Маленькая комнатка, как камера… Все ушли покурить перед сдачей экзамена на повышенный разряд. Борис остался один, чтобы последний раз пролистать инструкцию. Он сидел за столом, спиной к термостату, и не заметил, как последний уходивший наспех закрыл дверку термостата, не задвинув её до конца. В термостате – образец из кусочка пороха.
Секунда… В термостате блеснула искра.
Ещё секунда…Образец вспыхнул, и в комнату вырвалась как выстрел – миниатюрная молния – стрела. И как будто кто-то специально её нацелил в угол, на бочонок.
И третья секунда… Взрыв! Пламя и удушливый горячий газ заполнил моментально комнату. Я думаю, что Борис даже не пробовал кинуться к двери, чтобы рвануть её на себя. Поскольку он сидел за столом, всё, что он успел сделать – прижаться к крышке стола и накрыть голову телогрейкой. В таком положении его и нашли ребята, когда, наконец, через подземный люк, рискуя жизнью, им удалось добраться до Бориса. Он горел…
Гибель Бориса была в моей жизни первой потерей близкого человека. В глубине души ещё долго не верилось, что это могло произойти, что это уже произошло… Когда я ехала в автобусе, мне часто казалось, что вот, сейчас, на остановке откроется дверь, и Борька войдёт. И ещё. Однажды в автобус ввалилась компания с баянистом во главе. Сев на сидение, он продолжал играть, а его спутники – пели. И мне это показалось такой дикостью. Как могут играть, петь, веселиться? Как будто это всё было в каком-то другом мире… Или я была – в другом? И не могла оттуда вырваться, вернуться?…
А потом я родила. А плакать опять было нельзя, т. к. могло пропасть молоко.
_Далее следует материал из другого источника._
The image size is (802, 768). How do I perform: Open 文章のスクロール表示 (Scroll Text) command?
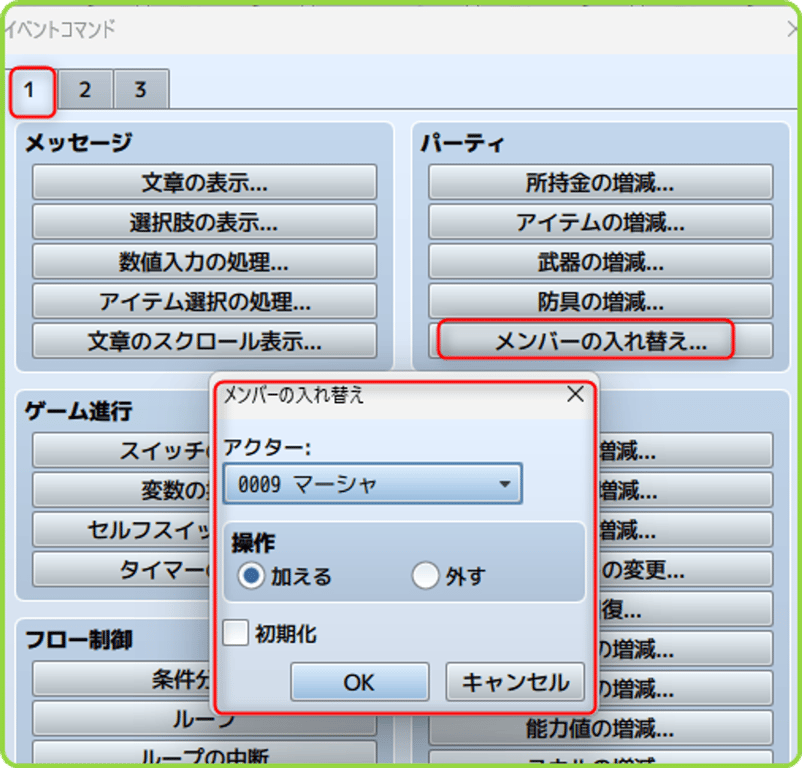[x=203, y=342]
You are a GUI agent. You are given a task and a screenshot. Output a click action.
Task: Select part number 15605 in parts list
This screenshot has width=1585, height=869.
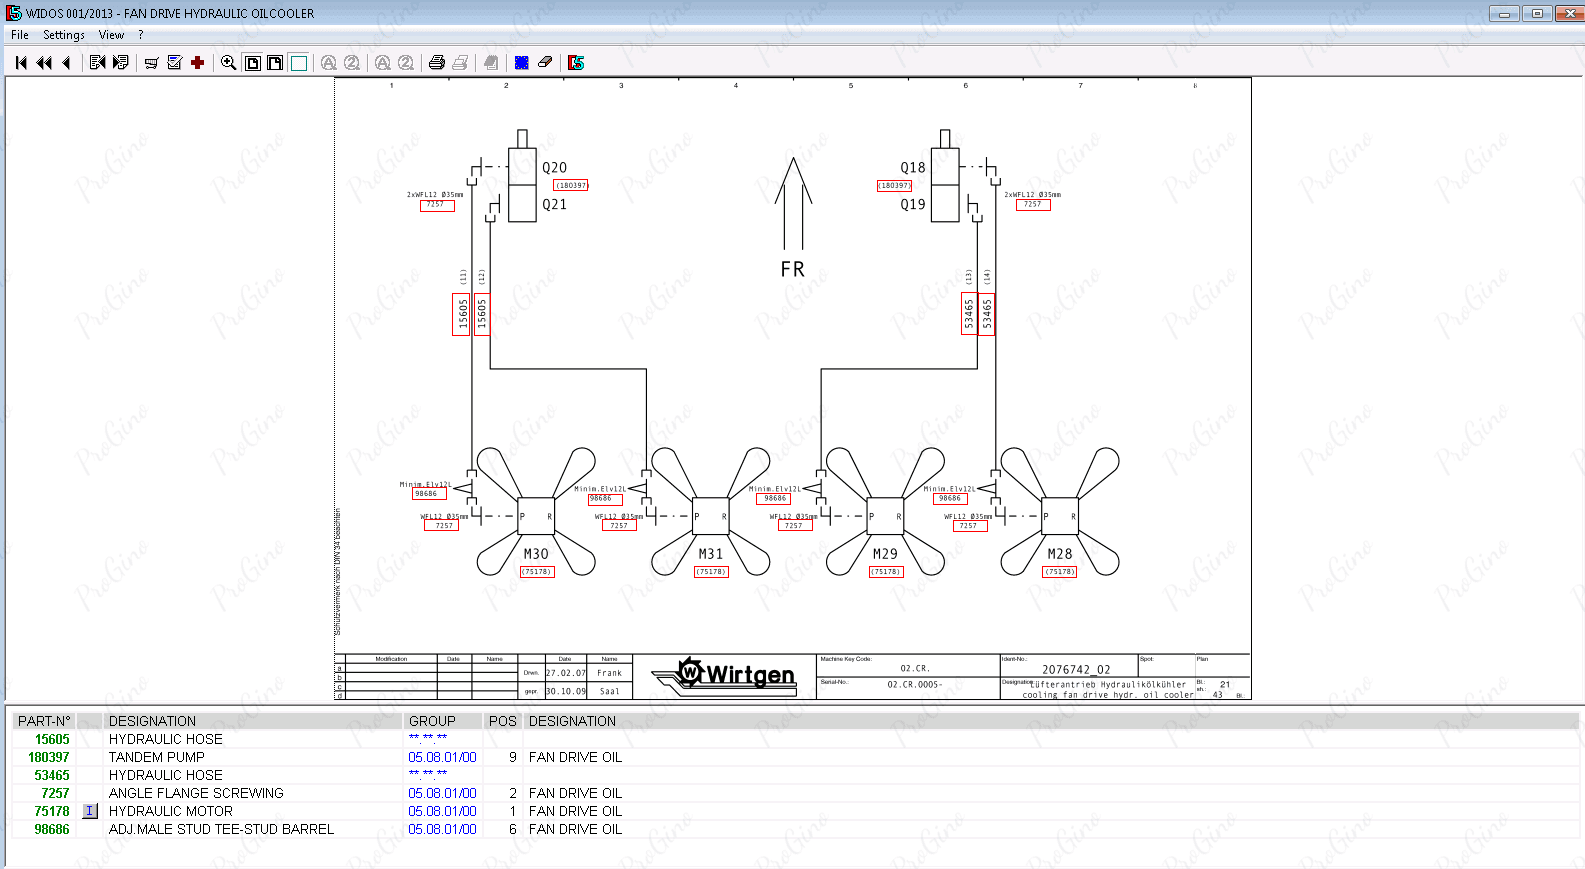pos(52,739)
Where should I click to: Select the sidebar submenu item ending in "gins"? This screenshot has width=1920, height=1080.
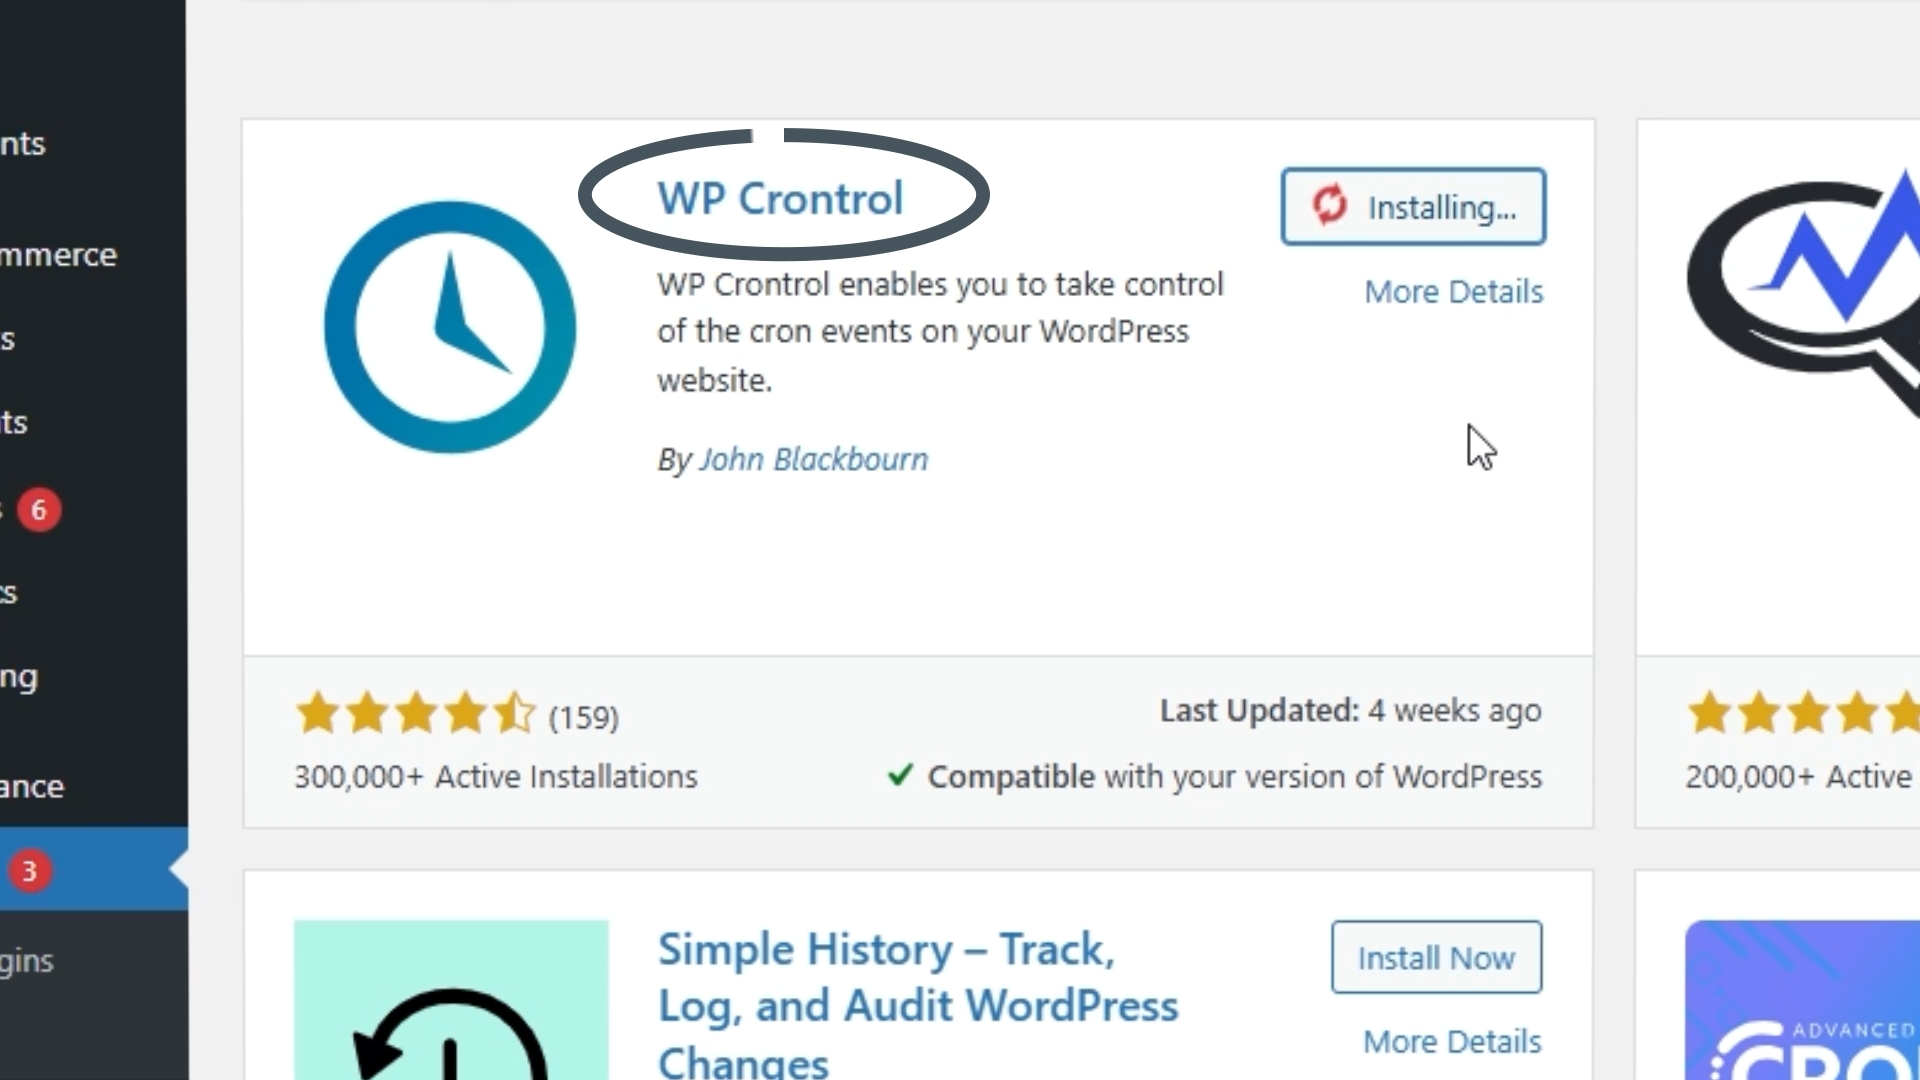(x=27, y=961)

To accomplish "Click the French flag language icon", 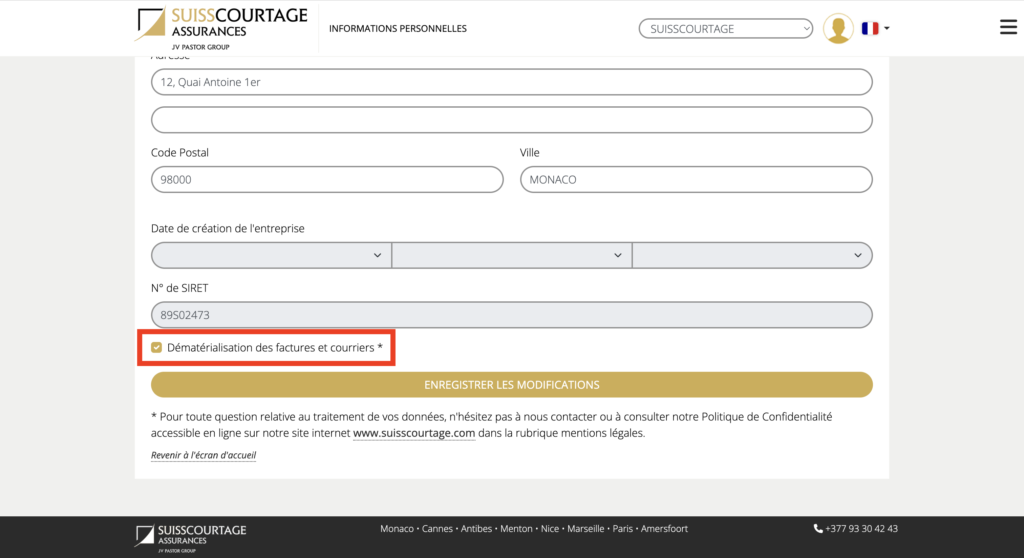I will (x=869, y=29).
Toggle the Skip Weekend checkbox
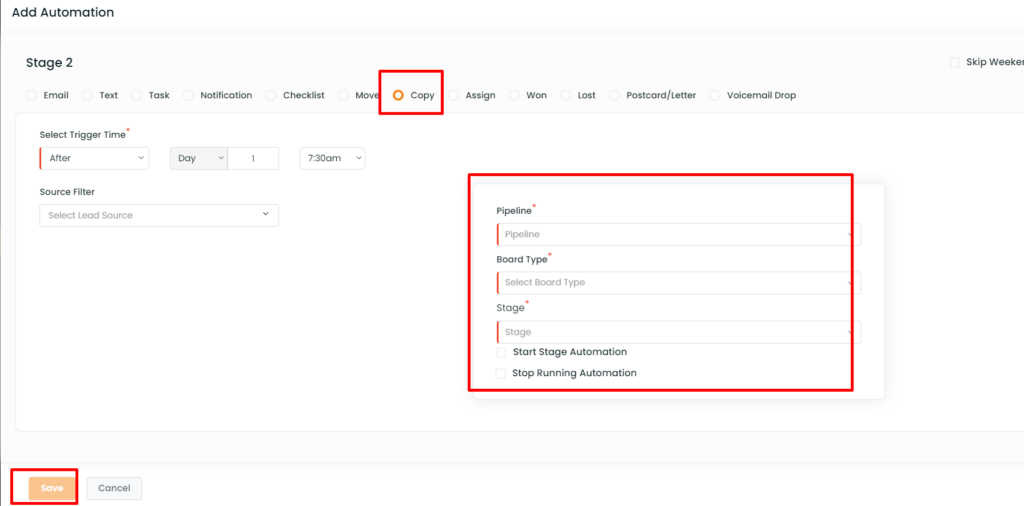Image resolution: width=1024 pixels, height=506 pixels. [x=955, y=63]
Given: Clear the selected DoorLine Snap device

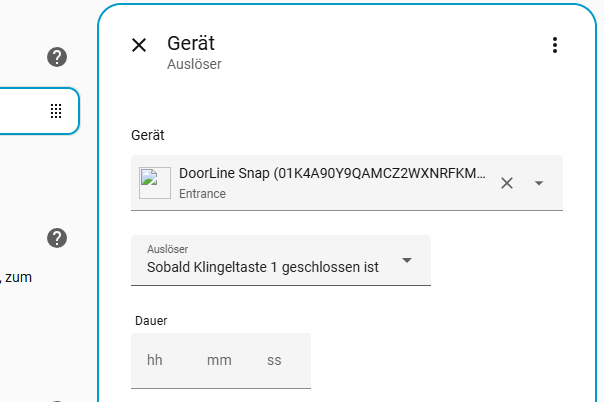Looking at the screenshot, I should tap(507, 183).
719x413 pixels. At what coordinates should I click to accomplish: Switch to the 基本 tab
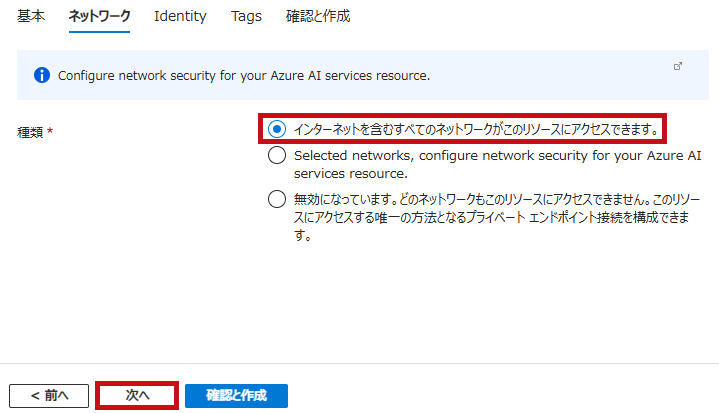(x=31, y=16)
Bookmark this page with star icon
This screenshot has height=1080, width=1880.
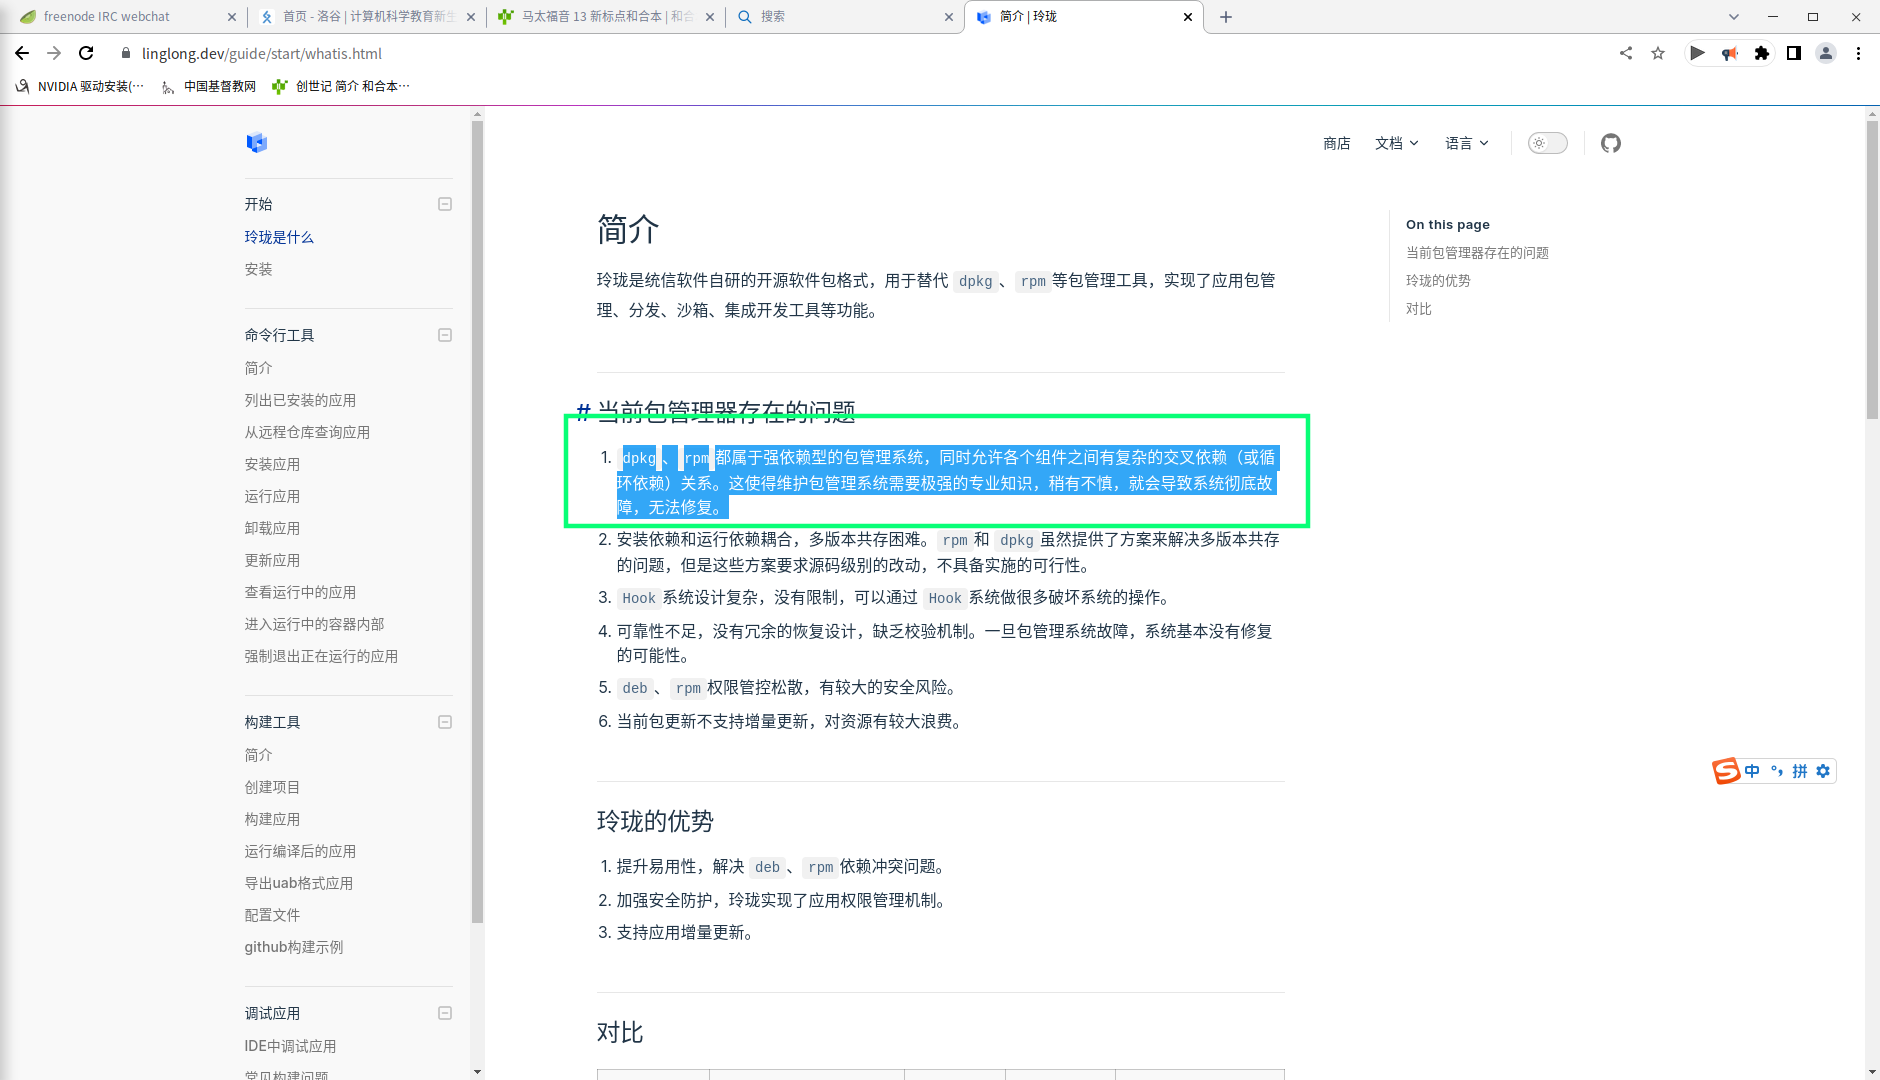pos(1658,53)
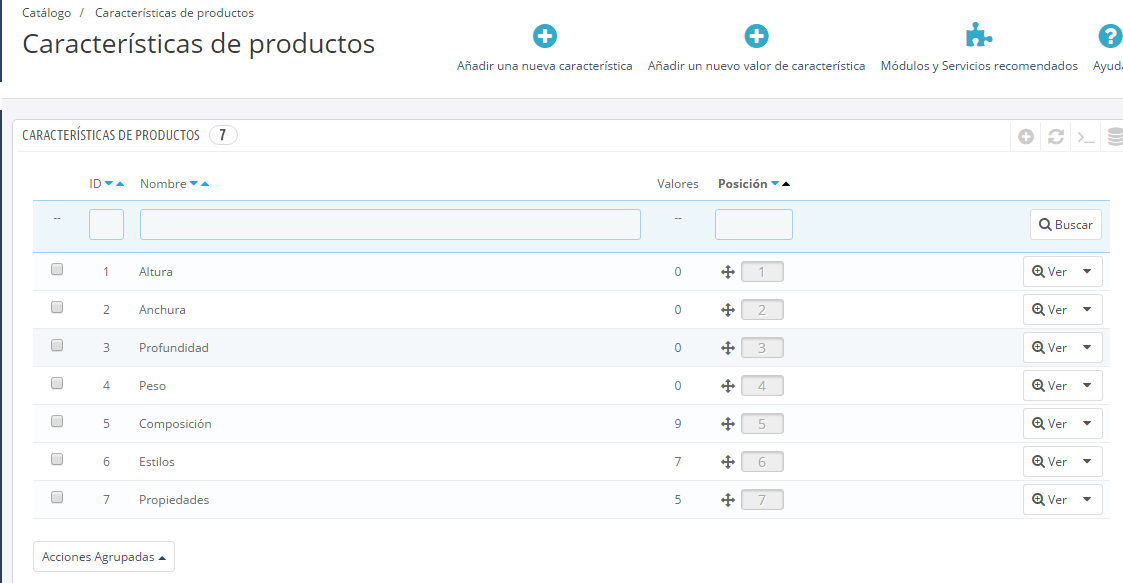
Task: Click the Características de productos breadcrumb link
Action: [x=174, y=13]
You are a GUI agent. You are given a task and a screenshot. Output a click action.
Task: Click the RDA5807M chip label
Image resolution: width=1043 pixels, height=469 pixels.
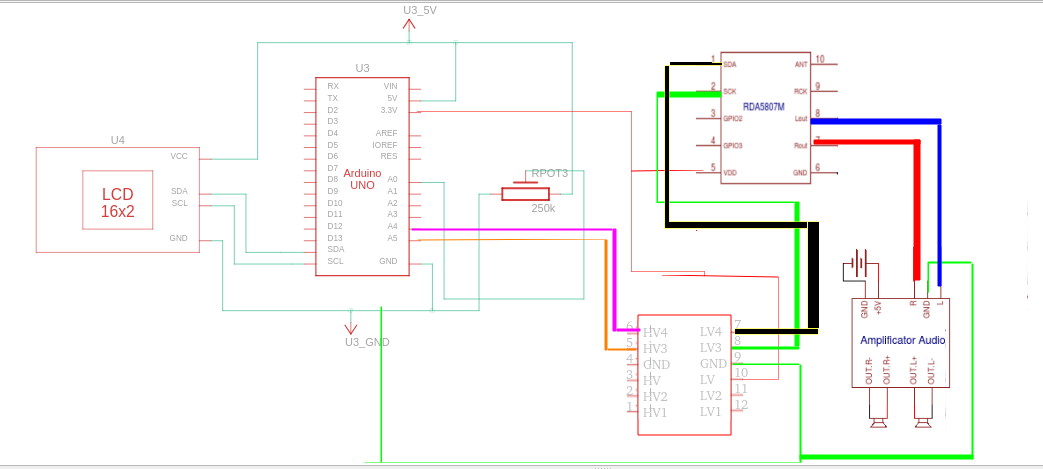point(763,105)
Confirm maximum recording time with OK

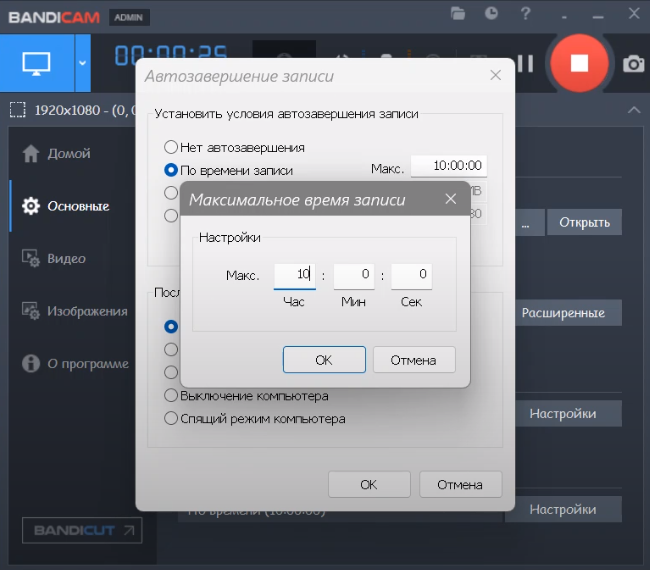(x=323, y=359)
А потом оно пропало… И у меня начались истерики. Это было что-то ужасное. Куда бы я ни пошла, всегда возвращалась с рыданиями. Я уже была в декретном отпуске.
Пойду, например, в магазин. Займу очередь, отойду в кассу, вернусь, а мне говорят – «Вы здесь не стояли». И всё… Мне становилось так обидно. Я начинала плакать тихонько, а потом начиналась истерика. В нашем доме, (в котором нам потом дали комнату), с торца, размещалась медсанчасть. Меня там уже знали. Я вбегала к ним, вся в слезах, трясущаяся, и они мне давали капли и успокаивали. Длилось это долго.